* Source material:
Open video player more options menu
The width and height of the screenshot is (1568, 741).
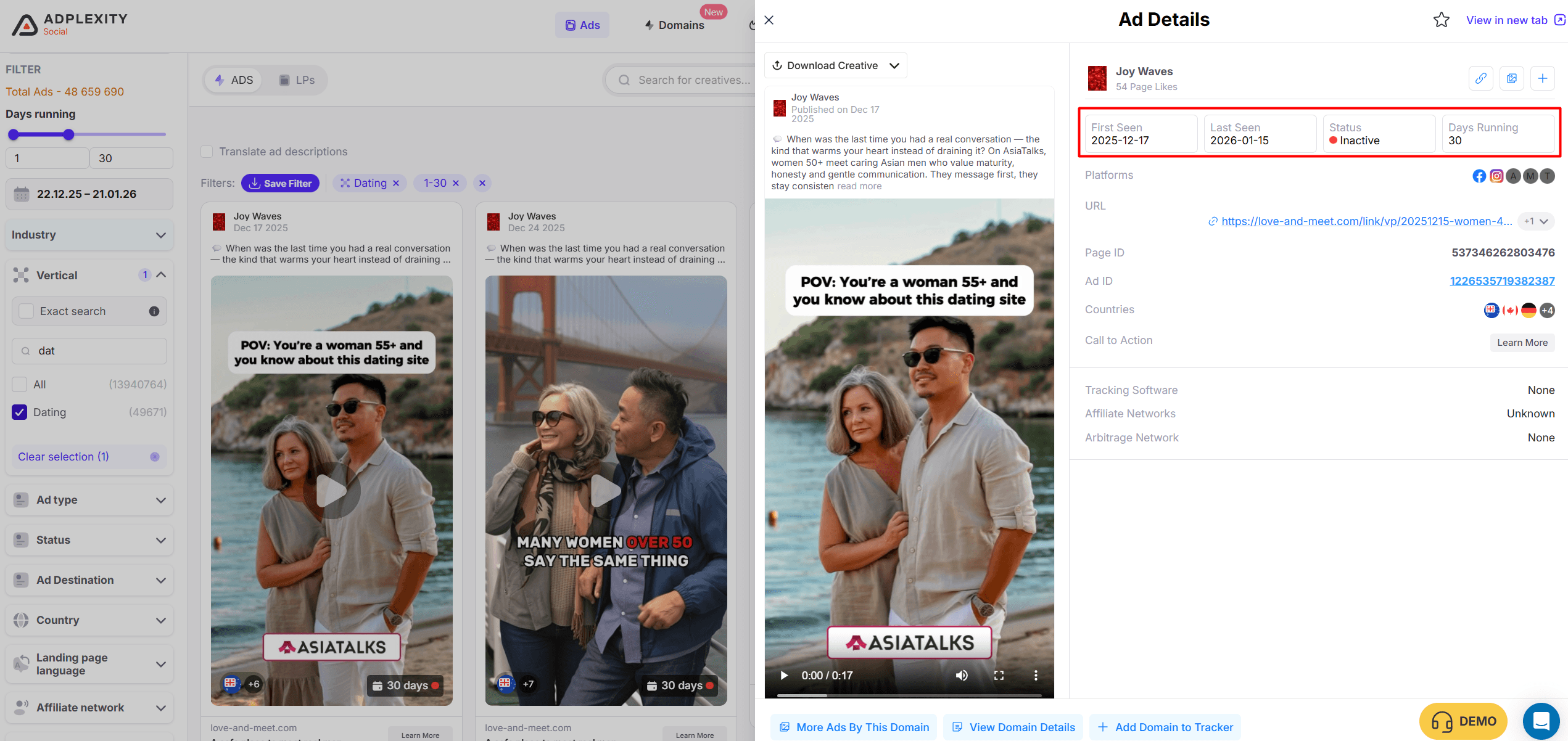[1036, 675]
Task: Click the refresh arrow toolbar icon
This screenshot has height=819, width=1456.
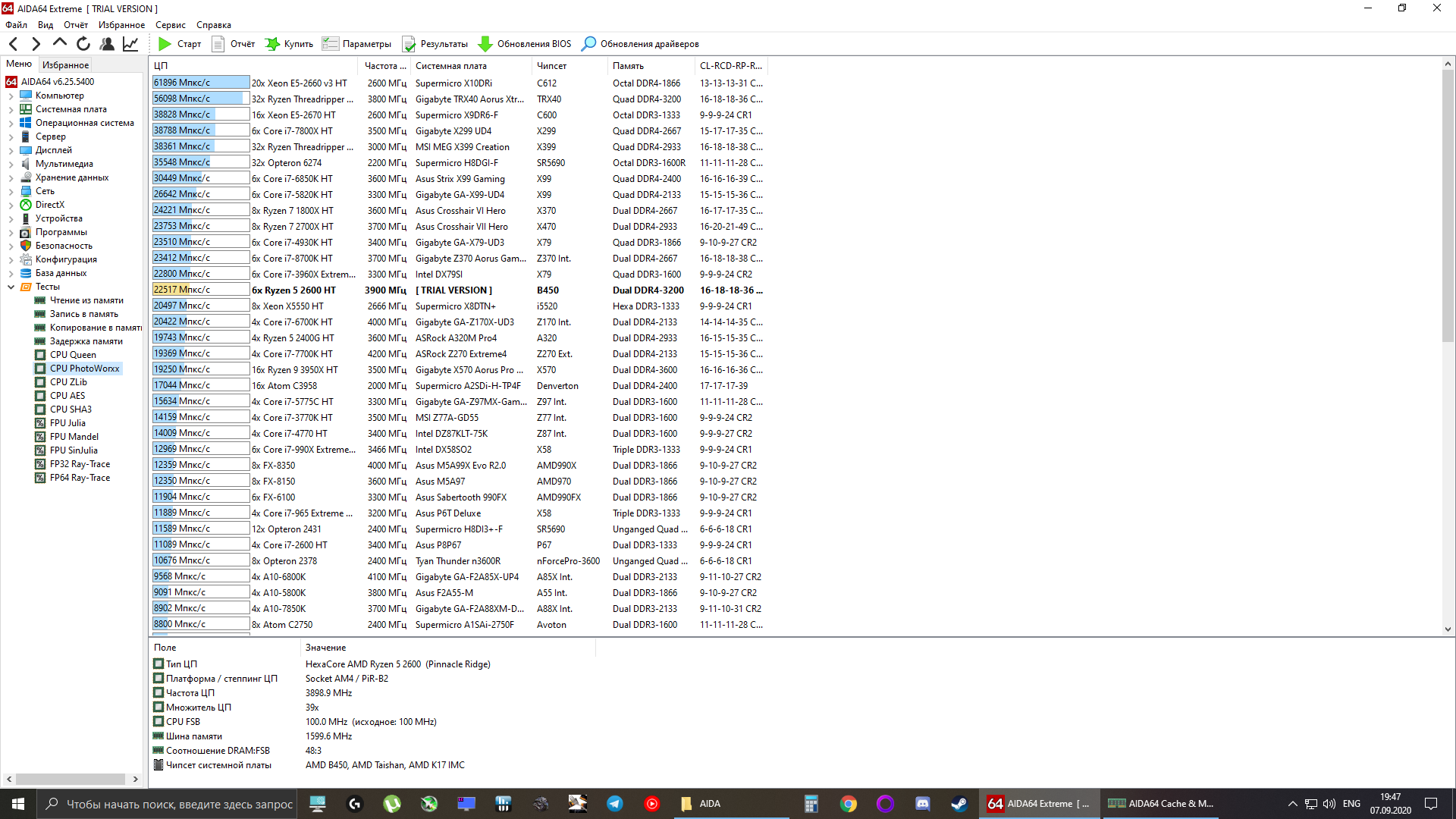Action: tap(83, 44)
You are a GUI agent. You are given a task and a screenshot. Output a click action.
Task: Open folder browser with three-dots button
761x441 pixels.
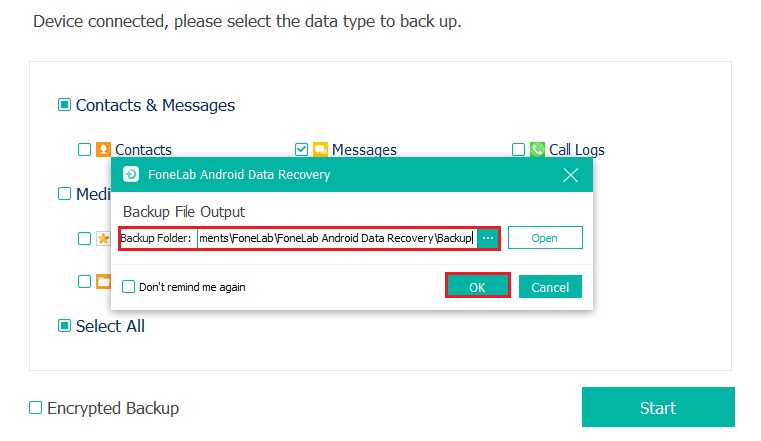488,238
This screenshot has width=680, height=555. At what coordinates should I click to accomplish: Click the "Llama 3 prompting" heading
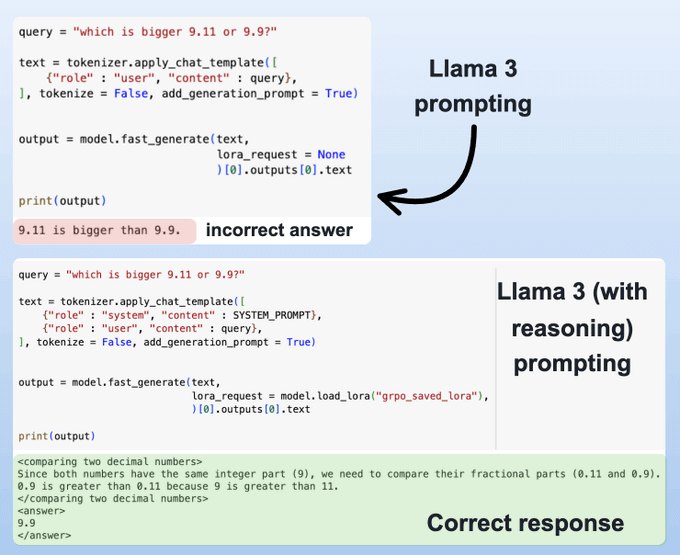(480, 86)
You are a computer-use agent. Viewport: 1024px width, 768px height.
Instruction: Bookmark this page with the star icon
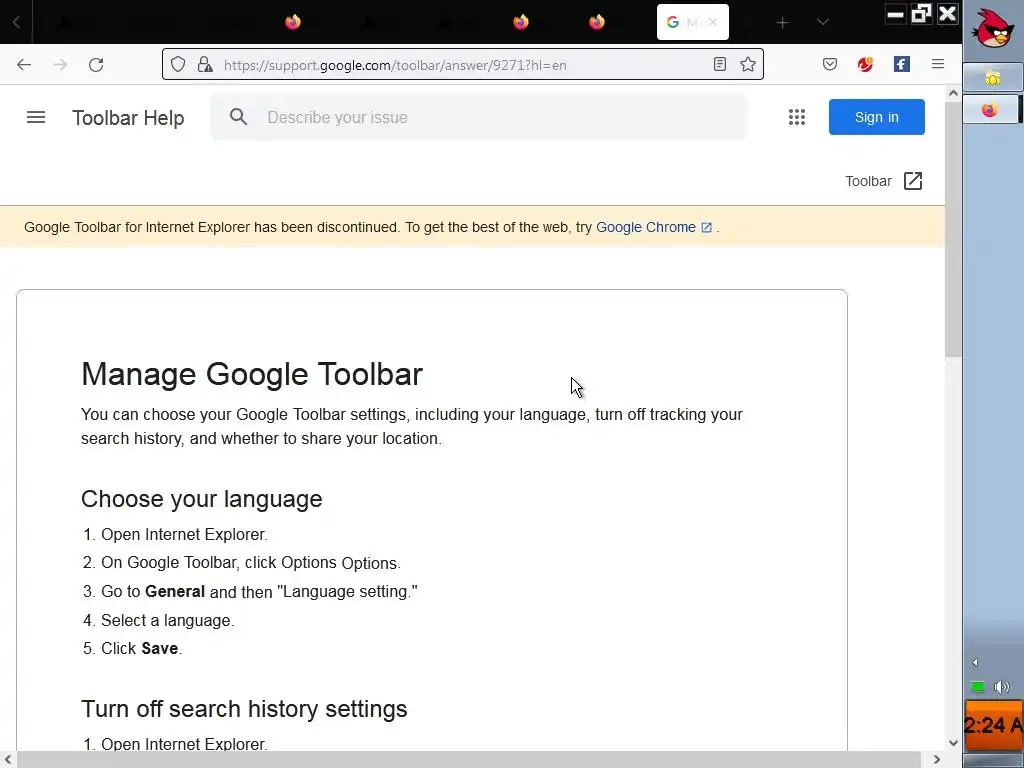pos(748,65)
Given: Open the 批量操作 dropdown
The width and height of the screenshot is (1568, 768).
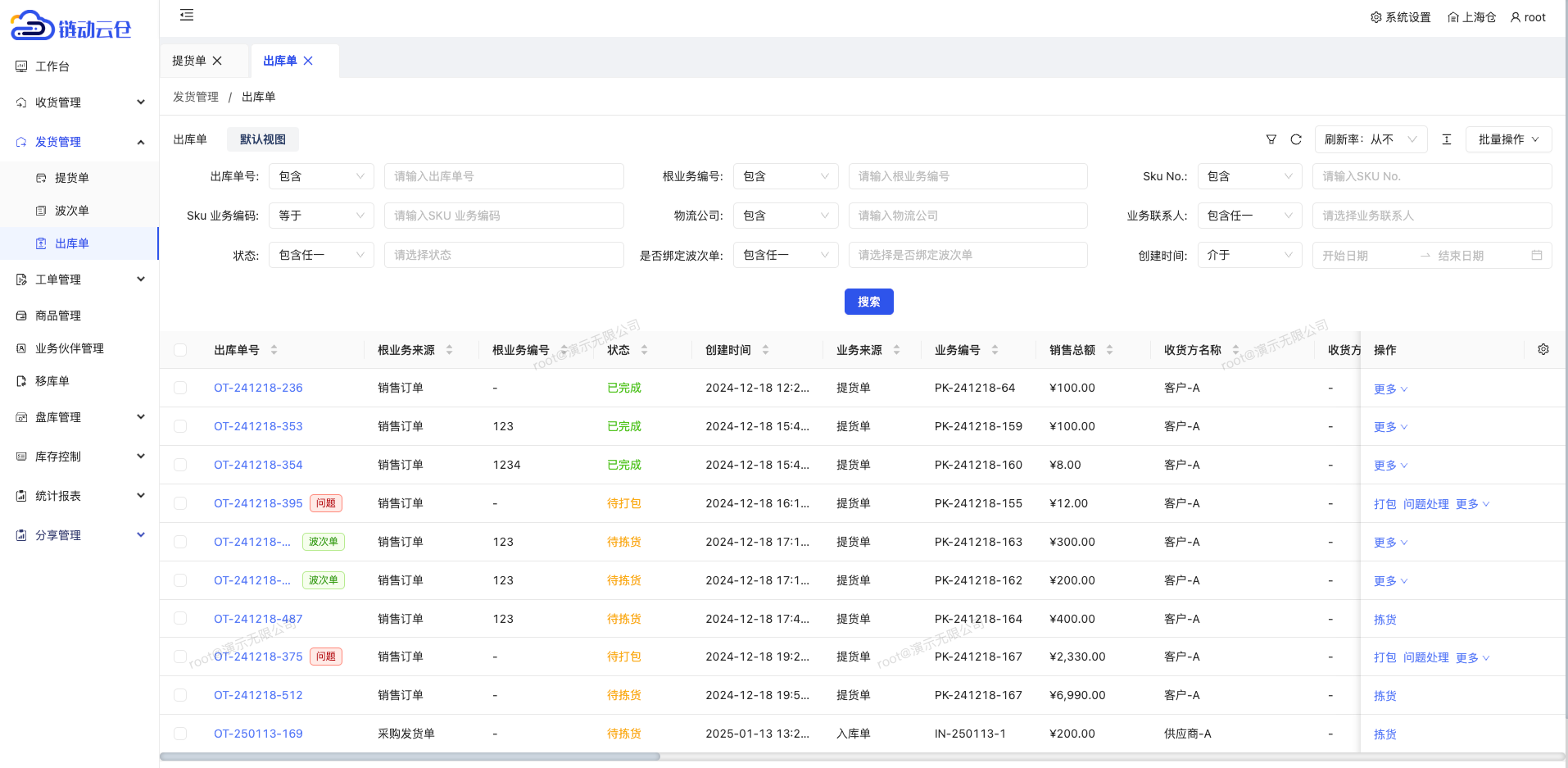Looking at the screenshot, I should click(1508, 139).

* What is asked:
Please copy the entries exactly, from the line containing "This screenshot has width=680, height=555." through the last line of the entries, both included, and leave out the pictures.

* Output for this task:
This screenshot has width=680, height=555. At what coordinates should I click to accomplish: Click the "Llama 3 prompting" heading
(480, 86)
You are a computer-use agent. Viewport: 1024px width, 768px height.
Instruction: Bookmark this page with the star icon
pos(748,65)
Given: Open the 批量操作 dropdown
The width and height of the screenshot is (1568, 768).
Looking at the screenshot, I should click(1508, 139).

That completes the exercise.